Please reproduce, exactly and with nothing added, the line containing "Все эксклюзивы и" and every line after it to the end of the records.

● Supplied data
- Opening Delimiter -
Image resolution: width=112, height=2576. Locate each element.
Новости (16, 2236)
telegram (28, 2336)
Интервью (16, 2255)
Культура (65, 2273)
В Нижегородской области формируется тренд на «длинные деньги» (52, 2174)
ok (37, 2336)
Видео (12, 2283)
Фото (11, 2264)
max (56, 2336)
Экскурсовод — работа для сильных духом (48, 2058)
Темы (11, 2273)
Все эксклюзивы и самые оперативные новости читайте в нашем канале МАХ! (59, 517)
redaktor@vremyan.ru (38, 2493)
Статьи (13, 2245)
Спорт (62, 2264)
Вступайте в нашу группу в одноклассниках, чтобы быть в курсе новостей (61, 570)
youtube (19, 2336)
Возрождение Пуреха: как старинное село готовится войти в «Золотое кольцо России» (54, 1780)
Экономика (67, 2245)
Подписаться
- Closing Delimiter -
● Solution for this task
Все эксклюзивы и самые оперативные новости читайте в нашем канале МАХ! (59, 517)
redaktor@vremyan.ru (38, 2493)
Статьи (13, 2245)
Спорт (62, 2264)
Вступайте в нашу группу в одноклассниках, чтобы быть в курсе новостей (61, 570)
youtube (19, 2336)
Возрождение Пуреха: как старинное село готовится войти в «Золотое кольцо России» (54, 1780)
Экономика (67, 2245)
Подписаться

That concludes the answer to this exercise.